O Coletivo Cinefusão surge, no final de 2008, a partir da iniciativa de trabalhadores de diversas áreas - cinema, jornalismo, publicidade, artes cênicas, filosofia, arquitetura, fotografia -, empenhados em criar primeiramente uma rede colaborativa que pudesse dar conta da junção dessas linguagens e também da possibilidade de abarcar potencialidades em busca de produção artística independente, mas também de reflexões concretas acerca da sociedade. É principalmente sobre este último pilar de atuação política, que o grupo vem, atualmente, pensando o cinema, sempre vinculado a outras expressões artísticas e movimentos sociais.

quarta-feira, 29 de setembro de 2010

Buñuel e a crítica à arte burguesa

Para darmos sequência ao debate sobre o filme "O Discreto Charme da Burguesia" - exibido no último dia 26, no Cineclube Cinefusão, proponho aqui mais uma livre interpretação.

Entre tantas críticas que o filme traz, gostaria de levantar aquela que talvez diga respeito à arte. Em 3 momentos, "O Discreto Charme" traz, de alguma forma, referências ao própria fazer/fruir artístico. Na primeira delas, as  três amigas protagonizam um cômico chá da tarde, na qual a possibilidade de se concretizar o ritual burguês é ridicularizada. É durante essa cena que presenciamos o único momento musical do filme, no qual uma pequena orquestra executa uma belíssima peça, enquanto as três damas trocam futilidades. Buñuel concretiza o seu ataque a um público burguês, representado por Florence que pede para trocar de lugar com a irmã, pois não gosta de olhar o violoncelo, algo que considera ultrapassado e grosseiro. Ao mesmo tempo, o músico nos brinda com um precioso solo desse instrumento e Buñuel nos revela a precariedade do gosto artístico dessa burguesia, que aprecia não a arte, mas sim o seu requinte.

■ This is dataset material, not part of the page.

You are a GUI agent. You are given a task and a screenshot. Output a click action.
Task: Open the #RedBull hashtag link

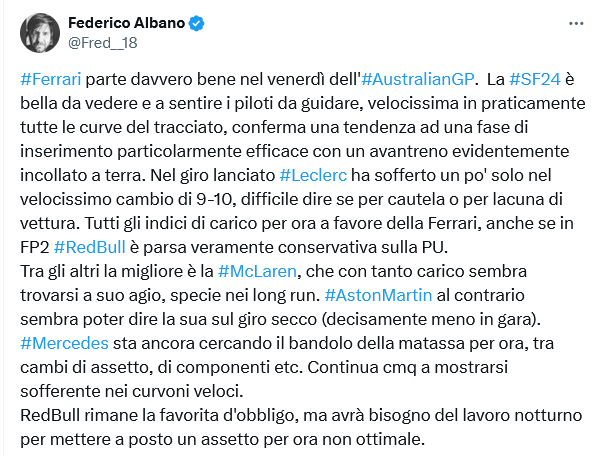point(90,247)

Em outra passagem do filme, o diretor ataca a arte sob outra perspectiva: aquela que diz respeito à apropriação que as classes dominantes fazem dos meios artísticos como forma de repressão e criminalização de tudo que vai contra o sistema. Para isso, Buñuel se utiliza de um elemento simbólico, ao mostrar baratas saindo de dentro de um piano, enquanto este é utlizado como cama elétrica, em uma sessão de tortura com choques para que um prisioneiro revele uma informação. O piano, instrumento artístico, sendo utilizado como meio de tortura representa a utilização burguesa da arte e as baratas a repugnância de tal uso.

Por fim, a terceira possível crítica em "O Discreto Charme da Burguesia" ocorre naquela que talvez seja a cena mais emblemática do filme: a sequência-sonho em que uma sala de jantar é transformada em palco teatral. Buñuel parece querer nos colocar, como espectadores, frente a frente com a nossa própria condição perante o filme. Pra cá da tela, estamos nós, observando incrédulos a hipocrisia burguesa. Ao centro, a elite hipócrita e escrava de códigos janta em uma grande mesa, compondo o chamado "espetáculo". No lado oposto, a representação de nós mesmos, uma platéia, vaia a fraca atuação dos burgueses. Além de propor a atuação crítica perante os objetos artísticos e, portanto, nos convidar ao embate crítico com o seu próprio filme, Buñuel não é complacente com uma suposta classe artística  elitista, que protagoniza um jogo de aparências em que as falas são sussuradas e não há arte verdadeira.